**EXERCISE:**
Reproduce every line of the material below without any changes.

**DATA ENTRIES:**
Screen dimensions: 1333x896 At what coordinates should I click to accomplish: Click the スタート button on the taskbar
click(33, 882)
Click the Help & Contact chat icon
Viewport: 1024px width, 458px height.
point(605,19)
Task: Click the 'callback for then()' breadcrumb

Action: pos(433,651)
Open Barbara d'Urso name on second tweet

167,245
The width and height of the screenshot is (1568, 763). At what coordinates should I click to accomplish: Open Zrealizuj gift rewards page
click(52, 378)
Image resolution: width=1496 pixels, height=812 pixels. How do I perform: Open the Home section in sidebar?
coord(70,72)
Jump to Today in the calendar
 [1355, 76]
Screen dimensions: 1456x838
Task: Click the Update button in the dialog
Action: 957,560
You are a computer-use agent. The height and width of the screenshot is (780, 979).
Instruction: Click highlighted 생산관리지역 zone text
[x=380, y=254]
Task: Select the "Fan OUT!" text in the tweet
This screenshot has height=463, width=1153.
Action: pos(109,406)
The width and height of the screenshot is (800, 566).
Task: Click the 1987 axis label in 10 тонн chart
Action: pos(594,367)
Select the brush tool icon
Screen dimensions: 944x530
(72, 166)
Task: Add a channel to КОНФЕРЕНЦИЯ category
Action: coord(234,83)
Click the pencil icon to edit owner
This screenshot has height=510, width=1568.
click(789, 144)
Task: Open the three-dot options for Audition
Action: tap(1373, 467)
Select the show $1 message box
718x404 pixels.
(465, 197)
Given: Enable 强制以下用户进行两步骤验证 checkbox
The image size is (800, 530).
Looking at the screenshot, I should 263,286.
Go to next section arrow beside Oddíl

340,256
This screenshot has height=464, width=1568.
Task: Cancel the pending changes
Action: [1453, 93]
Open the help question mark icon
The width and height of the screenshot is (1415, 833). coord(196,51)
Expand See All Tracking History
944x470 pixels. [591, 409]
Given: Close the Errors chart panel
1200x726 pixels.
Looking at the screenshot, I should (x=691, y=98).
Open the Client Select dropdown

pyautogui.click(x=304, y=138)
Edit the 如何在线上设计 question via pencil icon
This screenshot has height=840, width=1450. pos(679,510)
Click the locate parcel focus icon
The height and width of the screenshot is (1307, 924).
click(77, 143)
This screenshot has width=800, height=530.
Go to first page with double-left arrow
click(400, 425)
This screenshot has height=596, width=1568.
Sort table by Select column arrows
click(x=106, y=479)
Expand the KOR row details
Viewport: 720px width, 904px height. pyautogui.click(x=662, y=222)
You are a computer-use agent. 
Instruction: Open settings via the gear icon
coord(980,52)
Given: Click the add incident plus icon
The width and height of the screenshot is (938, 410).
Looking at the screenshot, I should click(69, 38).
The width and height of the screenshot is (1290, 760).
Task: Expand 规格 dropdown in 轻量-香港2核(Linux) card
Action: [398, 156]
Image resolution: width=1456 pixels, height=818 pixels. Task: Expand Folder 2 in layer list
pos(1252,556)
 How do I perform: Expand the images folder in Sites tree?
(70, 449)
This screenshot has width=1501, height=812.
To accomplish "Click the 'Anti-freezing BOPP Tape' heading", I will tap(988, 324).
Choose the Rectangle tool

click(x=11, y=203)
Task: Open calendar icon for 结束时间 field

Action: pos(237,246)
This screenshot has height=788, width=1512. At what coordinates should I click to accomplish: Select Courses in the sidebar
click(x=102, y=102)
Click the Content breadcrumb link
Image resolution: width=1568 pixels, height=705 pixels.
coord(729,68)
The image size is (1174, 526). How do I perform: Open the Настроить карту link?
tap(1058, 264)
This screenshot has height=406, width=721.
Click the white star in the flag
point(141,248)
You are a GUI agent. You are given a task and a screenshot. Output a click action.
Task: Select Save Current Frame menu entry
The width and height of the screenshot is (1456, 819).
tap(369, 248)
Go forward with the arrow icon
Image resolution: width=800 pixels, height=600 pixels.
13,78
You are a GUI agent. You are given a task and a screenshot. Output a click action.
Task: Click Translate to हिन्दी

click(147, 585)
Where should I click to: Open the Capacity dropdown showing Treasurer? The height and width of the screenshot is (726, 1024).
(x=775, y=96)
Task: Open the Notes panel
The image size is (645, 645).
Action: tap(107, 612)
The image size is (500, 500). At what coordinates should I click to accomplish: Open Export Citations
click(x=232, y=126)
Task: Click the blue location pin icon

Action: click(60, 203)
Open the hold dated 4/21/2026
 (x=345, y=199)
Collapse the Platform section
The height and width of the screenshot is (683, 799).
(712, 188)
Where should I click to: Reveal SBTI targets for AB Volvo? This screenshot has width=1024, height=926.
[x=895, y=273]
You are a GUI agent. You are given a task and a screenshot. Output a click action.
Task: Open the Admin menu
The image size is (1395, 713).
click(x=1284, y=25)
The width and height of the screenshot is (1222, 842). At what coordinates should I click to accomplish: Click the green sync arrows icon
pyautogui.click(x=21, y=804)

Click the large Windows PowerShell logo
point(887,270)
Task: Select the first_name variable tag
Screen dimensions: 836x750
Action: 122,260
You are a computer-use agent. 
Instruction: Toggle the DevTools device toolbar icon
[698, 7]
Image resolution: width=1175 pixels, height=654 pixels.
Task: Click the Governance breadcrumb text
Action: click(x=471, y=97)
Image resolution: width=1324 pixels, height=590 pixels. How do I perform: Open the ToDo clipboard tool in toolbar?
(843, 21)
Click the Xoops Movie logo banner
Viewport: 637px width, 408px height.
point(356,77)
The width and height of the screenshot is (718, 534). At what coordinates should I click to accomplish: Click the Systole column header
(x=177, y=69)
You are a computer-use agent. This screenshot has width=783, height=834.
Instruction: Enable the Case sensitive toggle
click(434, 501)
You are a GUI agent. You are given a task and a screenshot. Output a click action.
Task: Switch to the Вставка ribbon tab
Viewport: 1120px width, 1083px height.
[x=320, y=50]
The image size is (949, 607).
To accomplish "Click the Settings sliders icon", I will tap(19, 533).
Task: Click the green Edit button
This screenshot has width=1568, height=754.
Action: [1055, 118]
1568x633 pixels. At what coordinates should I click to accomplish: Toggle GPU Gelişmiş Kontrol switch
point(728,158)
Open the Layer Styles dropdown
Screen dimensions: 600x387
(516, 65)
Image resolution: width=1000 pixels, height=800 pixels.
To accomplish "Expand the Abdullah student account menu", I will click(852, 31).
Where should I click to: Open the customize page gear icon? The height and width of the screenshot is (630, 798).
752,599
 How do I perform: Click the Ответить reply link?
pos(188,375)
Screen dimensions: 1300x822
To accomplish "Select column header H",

**FULL RESPONSE:**
Screen dimensions: 1333x896 At what coordinates should I click to accomplish: Click the スタート button on the taskbar
click(33, 882)
Click the Help & Contact chat icon
Viewport: 1024px width, 458px height.
point(605,19)
Task: Click the 'callback for then()' breadcrumb

Action: pos(433,651)
Open Barbara d'Urso name on second tweet

167,245
The width and height of the screenshot is (1568, 763). At what coordinates should I click to accomplish: Open Zrealizuj gift rewards page
click(52, 378)
Image resolution: width=1496 pixels, height=812 pixels. How do I perform: Open the Home section in sidebar?
coord(70,72)
Jump to Today in the calendar
 [1355, 76]
Screen dimensions: 1456x838
Task: Click the Update button in the dialog
Action: 957,560
You are a computer-use agent. The height and width of the screenshot is (780, 979).
Instruction: Click highlighted 생산관리지역 zone text
[x=380, y=254]
Task: Select the "Fan OUT!" text in the tweet
This screenshot has height=463, width=1153.
Action: pos(109,406)
The width and height of the screenshot is (800, 566).
Task: Click the 1987 axis label in 10 тонн chart
Action: pos(594,367)
Select the brush tool icon
Screen dimensions: 944x530
(72, 166)
Task: Add a channel to КОНФЕРЕНЦИЯ category
Action: coord(234,83)
Click the pencil icon to edit owner
This screenshot has height=510, width=1568.
click(789, 144)
Task: Open the three-dot options for Audition
Action: tap(1373, 467)
Select the show $1 message box
718x404 pixels.
(465, 197)
Given: Enable 强制以下用户进行两步骤验证 checkbox
The image size is (800, 530).
Looking at the screenshot, I should 263,286.
Go to next section arrow beside Oddíl

340,256
This screenshot has height=464, width=1568.
Task: Cancel the pending changes
Action: [1453, 93]
Open the help question mark icon
The width and height of the screenshot is (1415, 833). coord(196,51)
Expand See All Tracking History
944x470 pixels. [591, 409]
Given: Close the Errors chart panel
1200x726 pixels.
Looking at the screenshot, I should (x=691, y=98).
Open the Client Select dropdown

pyautogui.click(x=304, y=138)
Edit the 如何在线上设计 question via pencil icon
This screenshot has height=840, width=1450. pos(679,510)
Click the locate parcel focus icon
The height and width of the screenshot is (1307, 924).
click(77, 143)
This screenshot has width=800, height=530.
Go to first page with double-left arrow
click(400, 425)
This screenshot has height=596, width=1568.
Sort table by Select column arrows
click(x=106, y=479)
Expand the KOR row details
Viewport: 720px width, 904px height. pyautogui.click(x=662, y=222)
You are a computer-use agent. 
Instruction: Open settings via the gear icon
coord(980,52)
Given: Click the add incident plus icon
The width and height of the screenshot is (938, 410).
Looking at the screenshot, I should click(69, 38).
The width and height of the screenshot is (1290, 760).
Task: Expand 规格 dropdown in 轻量-香港2核(Linux) card
Action: [398, 156]
Image resolution: width=1456 pixels, height=818 pixels. Task: Expand Folder 2 in layer list
pos(1252,556)
 How do I perform: Expand the images folder in Sites tree?
(70, 449)
This screenshot has width=1501, height=812.
To accomplish "Click the 'Anti-freezing BOPP Tape' heading", I will tap(988, 324).
Choose the Rectangle tool

click(x=11, y=203)
Task: Open calendar icon for 结束时间 field

Action: pos(237,246)
This screenshot has height=788, width=1512. At what coordinates should I click to accomplish: Select Courses in the sidebar
click(x=102, y=102)
Click the Content breadcrumb link
Image resolution: width=1568 pixels, height=705 pixels.
coord(729,68)
The image size is (1174, 526). How do I perform: Open the Настроить карту link?
tap(1058, 264)
This screenshot has height=406, width=721.
Click the white star in the flag
point(141,248)
You are a GUI agent. You are given a task and a screenshot. Output a click action.
Task: Select Save Current Frame menu entry
The width and height of the screenshot is (1456, 819).
tap(369, 248)
Go forward with the arrow icon
Image resolution: width=800 pixels, height=600 pixels.
13,78
You are a GUI agent. You are given a task and a screenshot. Output a click action.
Task: Click Translate to हिन्दी

click(147, 585)
Where should I click to: Open the Capacity dropdown showing Treasurer? The height and width of the screenshot is (726, 1024).
(x=775, y=96)
Task: Open the Notes panel
The image size is (645, 645).
Action: tap(107, 612)
The image size is (500, 500). At what coordinates should I click to accomplish: Open Export Citations
click(x=232, y=126)
Task: Click the blue location pin icon

Action: click(60, 203)
Open the hold dated 4/21/2026
 (x=345, y=199)
Collapse the Platform section
The height and width of the screenshot is (683, 799).
(712, 188)
Where should I click to: Reveal SBTI targets for AB Volvo? This screenshot has width=1024, height=926.
[x=895, y=273]
You are a GUI agent. You are given a task and a screenshot. Output a click action.
Task: Open the Admin menu
The image size is (1395, 713).
click(x=1284, y=25)
The width and height of the screenshot is (1222, 842). At what coordinates should I click to accomplish: Click the green sync arrows icon
pyautogui.click(x=21, y=804)

Click the large Windows PowerShell logo
point(887,270)
Task: Select the first_name variable tag
Screen dimensions: 836x750
Action: 122,260
You are a computer-use agent. 
Instruction: Toggle the DevTools device toolbar icon
[698, 7]
Image resolution: width=1175 pixels, height=654 pixels.
Task: Click the Governance breadcrumb text
Action: click(x=471, y=97)
Image resolution: width=1324 pixels, height=590 pixels. How do I perform: Open the ToDo clipboard tool in toolbar?
(843, 21)
Click the Xoops Movie logo banner
Viewport: 637px width, 408px height.
point(356,77)
The width and height of the screenshot is (718, 534). At what coordinates should I click to accomplish: Click the Systole column header
(x=177, y=69)
You are a computer-use agent. This screenshot has width=783, height=834.
Instruction: Enable the Case sensitive toggle
click(434, 501)
You are a GUI agent. You are given a task and a screenshot. Output a click action.
Task: Switch to the Вставка ribbon tab
Viewport: 1120px width, 1083px height.
[x=320, y=50]
The image size is (949, 607).
To accomplish "Click the Settings sliders icon", I will tap(19, 533).
Task: Click the green Edit button
This screenshot has width=1568, height=754.
Action: [1055, 118]
1568x633 pixels. At what coordinates should I click to accomplish: Toggle GPU Gelişmiş Kontrol switch
point(728,158)
Open the Layer Styles dropdown
Screen dimensions: 600x387
(516, 65)
Image resolution: width=1000 pixels, height=800 pixels.
To accomplish "Expand the Abdullah student account menu", I will click(852, 31).
Where should I click to: Open the customize page gear icon? The height and width of the screenshot is (630, 798).
752,599
 How do I perform: Click the Ответить reply link?
pos(188,375)
Screen dimensions: 1300x822
To accomplish "Select column header H",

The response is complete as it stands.